Study – Mapping peacetime reconstruction needs of Ukraine – 29-06-2026

Source: European Parliament

By early 2026, Russia’s full-scale invasion of Ukraine had entered its fifth year with no end in sight and an assessed reconstruction and recovery cost approaching EUR 507 billion over ten years, according to the Fifth Rapid Damage and Needs Assessment published in February 2026. This paper maps Ukraine’s reconstruction and recovery needs across a spectrum from active conflict to long-term managed insecurity. Three findings run through the analysis. Firstly, current donor frameworks persistently conflate reconstruction necessities – rubble clearance, coal mine dewatering and environmental remediation – with commercially investable sectors, leaving the physical preconditions for everything else chronically underfunded while channelling finance toward showcase projects.

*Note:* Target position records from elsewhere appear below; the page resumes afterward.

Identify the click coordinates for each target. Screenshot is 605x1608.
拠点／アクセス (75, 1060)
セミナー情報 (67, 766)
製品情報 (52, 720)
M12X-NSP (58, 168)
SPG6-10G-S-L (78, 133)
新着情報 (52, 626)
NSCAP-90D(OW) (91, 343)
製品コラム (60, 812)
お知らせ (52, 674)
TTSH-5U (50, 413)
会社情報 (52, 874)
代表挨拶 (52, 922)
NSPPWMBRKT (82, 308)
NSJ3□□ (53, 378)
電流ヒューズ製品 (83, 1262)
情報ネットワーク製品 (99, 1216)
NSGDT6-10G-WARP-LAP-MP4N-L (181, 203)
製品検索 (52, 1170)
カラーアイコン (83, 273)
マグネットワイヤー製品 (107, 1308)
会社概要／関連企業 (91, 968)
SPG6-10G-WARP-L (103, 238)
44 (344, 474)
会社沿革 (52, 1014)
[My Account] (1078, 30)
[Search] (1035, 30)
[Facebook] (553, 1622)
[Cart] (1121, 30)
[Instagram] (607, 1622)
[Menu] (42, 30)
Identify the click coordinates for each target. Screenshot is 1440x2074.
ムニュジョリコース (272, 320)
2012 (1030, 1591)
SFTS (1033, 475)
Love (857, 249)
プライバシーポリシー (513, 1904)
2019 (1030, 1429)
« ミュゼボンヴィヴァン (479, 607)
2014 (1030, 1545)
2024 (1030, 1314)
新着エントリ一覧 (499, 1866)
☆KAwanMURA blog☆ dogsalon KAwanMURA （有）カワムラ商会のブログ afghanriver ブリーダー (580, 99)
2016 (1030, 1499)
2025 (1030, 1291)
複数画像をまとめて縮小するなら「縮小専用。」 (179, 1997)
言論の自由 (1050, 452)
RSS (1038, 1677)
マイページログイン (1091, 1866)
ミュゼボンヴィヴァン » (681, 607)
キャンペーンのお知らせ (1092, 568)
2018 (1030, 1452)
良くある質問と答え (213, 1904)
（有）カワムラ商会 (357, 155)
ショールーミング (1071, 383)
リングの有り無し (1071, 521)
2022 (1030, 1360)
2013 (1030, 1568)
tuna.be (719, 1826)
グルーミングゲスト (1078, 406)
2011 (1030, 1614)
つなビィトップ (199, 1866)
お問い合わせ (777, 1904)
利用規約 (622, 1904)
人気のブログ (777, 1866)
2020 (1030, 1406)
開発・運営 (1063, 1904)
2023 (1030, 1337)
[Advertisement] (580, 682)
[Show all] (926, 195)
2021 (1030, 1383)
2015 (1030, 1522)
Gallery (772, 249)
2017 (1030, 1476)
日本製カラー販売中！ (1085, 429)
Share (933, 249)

Secondly, Ukraine’s demographic outlook – falling refugee return intentions together with a mobilised and wounded workforce – is the overriding planning constraint: infrastructure scaled for a population that does not return is stranded public expenditure. Thirdly, reconstruction and Ukraine’s European Union accession pathway are formally aligned but operationally separated: nobody on either the European Union or Ukrainian side currently has authority to ensure that investment decisions made today meet the standards Ukraine will be required to apply upon accession. The study closes with recommendations addressed to the European Parliament.